Saved data entries:
=== Begin Enclosure ===

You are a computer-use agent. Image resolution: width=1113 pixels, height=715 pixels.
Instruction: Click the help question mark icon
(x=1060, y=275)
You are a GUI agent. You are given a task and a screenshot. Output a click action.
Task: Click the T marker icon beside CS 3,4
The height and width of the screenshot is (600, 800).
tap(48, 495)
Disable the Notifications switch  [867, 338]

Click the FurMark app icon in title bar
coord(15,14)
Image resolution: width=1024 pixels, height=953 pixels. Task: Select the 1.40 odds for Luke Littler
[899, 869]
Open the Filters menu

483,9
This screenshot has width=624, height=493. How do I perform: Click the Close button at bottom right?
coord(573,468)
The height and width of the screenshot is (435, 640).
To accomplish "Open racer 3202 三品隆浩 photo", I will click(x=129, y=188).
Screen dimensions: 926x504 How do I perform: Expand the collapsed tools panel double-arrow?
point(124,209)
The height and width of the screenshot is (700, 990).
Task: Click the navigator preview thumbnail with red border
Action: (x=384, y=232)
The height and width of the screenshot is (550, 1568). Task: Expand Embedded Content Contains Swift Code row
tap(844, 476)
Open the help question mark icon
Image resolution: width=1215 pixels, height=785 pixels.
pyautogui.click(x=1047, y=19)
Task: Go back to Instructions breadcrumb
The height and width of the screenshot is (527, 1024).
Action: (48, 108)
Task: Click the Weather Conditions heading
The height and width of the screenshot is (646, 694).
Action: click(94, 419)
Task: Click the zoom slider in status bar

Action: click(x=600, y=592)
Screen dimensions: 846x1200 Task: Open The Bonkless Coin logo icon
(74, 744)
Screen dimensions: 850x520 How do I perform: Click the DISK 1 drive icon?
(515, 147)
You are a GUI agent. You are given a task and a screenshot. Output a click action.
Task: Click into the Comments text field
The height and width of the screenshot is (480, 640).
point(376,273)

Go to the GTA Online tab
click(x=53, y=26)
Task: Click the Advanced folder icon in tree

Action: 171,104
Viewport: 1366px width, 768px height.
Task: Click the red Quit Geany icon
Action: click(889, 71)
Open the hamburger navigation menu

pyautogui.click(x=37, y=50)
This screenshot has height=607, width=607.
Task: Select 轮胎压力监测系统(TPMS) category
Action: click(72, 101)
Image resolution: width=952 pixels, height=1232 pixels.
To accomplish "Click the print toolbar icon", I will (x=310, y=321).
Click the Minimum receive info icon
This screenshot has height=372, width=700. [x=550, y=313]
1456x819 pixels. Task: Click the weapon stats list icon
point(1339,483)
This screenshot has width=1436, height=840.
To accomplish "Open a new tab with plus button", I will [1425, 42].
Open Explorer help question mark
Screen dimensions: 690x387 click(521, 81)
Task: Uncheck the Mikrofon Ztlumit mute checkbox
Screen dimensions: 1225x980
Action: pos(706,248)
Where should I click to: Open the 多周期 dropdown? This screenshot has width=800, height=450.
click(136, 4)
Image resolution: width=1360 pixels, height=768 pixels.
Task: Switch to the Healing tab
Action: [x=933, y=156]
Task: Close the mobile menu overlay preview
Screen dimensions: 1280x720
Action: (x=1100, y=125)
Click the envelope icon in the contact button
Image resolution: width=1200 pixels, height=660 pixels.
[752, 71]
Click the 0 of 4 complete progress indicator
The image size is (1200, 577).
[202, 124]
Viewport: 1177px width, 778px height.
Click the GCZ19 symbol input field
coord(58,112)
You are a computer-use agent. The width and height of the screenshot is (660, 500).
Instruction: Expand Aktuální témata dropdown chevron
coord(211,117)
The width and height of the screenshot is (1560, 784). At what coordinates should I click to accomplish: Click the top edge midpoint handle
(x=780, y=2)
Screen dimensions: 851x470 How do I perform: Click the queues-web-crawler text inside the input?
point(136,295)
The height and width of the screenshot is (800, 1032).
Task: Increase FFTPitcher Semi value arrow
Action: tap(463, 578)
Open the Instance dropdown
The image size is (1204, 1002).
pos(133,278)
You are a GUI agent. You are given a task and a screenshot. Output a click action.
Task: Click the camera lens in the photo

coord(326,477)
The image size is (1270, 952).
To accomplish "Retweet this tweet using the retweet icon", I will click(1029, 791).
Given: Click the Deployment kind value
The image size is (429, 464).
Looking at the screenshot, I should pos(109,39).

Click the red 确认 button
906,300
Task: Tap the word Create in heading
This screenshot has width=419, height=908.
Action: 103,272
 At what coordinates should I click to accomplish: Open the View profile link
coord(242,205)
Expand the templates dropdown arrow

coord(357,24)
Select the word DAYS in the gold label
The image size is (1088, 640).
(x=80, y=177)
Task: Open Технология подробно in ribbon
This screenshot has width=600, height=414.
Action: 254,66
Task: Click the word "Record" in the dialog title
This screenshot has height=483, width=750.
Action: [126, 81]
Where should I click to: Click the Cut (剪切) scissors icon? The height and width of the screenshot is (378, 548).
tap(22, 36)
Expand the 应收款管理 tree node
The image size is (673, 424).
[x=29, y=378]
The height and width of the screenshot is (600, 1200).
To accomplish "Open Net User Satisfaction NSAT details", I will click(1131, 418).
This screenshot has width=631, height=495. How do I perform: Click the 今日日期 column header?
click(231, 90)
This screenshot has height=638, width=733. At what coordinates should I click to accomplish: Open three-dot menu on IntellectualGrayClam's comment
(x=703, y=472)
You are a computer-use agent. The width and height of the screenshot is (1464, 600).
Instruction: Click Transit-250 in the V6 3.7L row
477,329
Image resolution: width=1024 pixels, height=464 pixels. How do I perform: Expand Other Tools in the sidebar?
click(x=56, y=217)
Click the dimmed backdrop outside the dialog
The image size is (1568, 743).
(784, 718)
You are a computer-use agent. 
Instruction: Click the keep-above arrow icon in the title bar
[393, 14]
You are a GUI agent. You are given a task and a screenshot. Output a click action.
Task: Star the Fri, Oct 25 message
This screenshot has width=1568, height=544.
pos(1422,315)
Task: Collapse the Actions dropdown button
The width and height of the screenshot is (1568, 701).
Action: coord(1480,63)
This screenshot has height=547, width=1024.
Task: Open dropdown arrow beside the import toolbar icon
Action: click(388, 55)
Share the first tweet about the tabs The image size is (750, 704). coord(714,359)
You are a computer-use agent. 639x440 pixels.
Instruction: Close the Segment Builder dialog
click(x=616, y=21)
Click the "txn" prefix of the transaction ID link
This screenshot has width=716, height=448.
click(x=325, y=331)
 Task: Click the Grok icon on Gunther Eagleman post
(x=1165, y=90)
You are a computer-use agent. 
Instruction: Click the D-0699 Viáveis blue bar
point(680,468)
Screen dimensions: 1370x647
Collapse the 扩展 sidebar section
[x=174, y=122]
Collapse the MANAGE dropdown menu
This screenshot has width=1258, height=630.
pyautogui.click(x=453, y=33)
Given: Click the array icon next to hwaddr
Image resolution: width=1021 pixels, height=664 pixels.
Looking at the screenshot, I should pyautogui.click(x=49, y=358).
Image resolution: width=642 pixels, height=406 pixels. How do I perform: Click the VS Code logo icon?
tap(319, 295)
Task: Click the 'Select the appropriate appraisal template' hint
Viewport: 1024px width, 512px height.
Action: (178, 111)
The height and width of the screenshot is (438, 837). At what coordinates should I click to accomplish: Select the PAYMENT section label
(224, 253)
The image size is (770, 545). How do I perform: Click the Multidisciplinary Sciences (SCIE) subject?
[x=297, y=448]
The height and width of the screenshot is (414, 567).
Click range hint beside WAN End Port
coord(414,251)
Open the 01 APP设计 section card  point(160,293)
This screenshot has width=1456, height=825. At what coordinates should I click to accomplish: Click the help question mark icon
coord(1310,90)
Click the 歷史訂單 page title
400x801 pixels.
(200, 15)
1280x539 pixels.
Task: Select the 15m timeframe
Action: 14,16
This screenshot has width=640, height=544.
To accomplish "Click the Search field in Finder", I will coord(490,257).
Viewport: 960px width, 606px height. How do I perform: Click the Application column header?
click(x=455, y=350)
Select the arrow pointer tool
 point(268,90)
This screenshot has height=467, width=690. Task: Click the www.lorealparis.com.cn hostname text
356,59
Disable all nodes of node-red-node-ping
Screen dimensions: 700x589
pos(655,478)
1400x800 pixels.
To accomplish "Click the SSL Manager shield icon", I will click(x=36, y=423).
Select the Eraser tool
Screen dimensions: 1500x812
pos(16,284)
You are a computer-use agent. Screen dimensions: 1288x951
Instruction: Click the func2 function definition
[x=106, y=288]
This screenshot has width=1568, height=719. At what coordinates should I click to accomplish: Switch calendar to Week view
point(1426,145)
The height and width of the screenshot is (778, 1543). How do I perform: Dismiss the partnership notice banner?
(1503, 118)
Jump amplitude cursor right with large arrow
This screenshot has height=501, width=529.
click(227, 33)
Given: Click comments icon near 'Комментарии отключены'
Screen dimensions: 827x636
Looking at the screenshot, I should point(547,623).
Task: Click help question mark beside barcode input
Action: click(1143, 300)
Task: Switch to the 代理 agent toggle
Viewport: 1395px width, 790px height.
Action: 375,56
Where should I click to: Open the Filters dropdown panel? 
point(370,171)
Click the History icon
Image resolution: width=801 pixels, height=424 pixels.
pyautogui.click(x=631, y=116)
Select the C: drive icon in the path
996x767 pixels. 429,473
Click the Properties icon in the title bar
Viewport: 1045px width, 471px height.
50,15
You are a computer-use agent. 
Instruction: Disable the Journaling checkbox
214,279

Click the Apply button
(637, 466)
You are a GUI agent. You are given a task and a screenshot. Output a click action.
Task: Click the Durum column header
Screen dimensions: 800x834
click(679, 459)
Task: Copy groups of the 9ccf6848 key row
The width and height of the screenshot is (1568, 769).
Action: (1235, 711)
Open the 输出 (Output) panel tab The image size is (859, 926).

=== End Enclosure ===

## DESCRIPTION OF THE TASK
What is needed is an exact retyping of every line from the one containing "Task: Click the Durum column header" through the final line of the entries, and only those lines.

## COMPLETED EXERCISE
Task: Click the Durum column header
Screen dimensions: 800x834
click(679, 459)
Task: Copy groups of the 9ccf6848 key row
The width and height of the screenshot is (1568, 769).
Action: (1235, 711)
Open the 输出 (Output) panel tab The image size is (859, 926).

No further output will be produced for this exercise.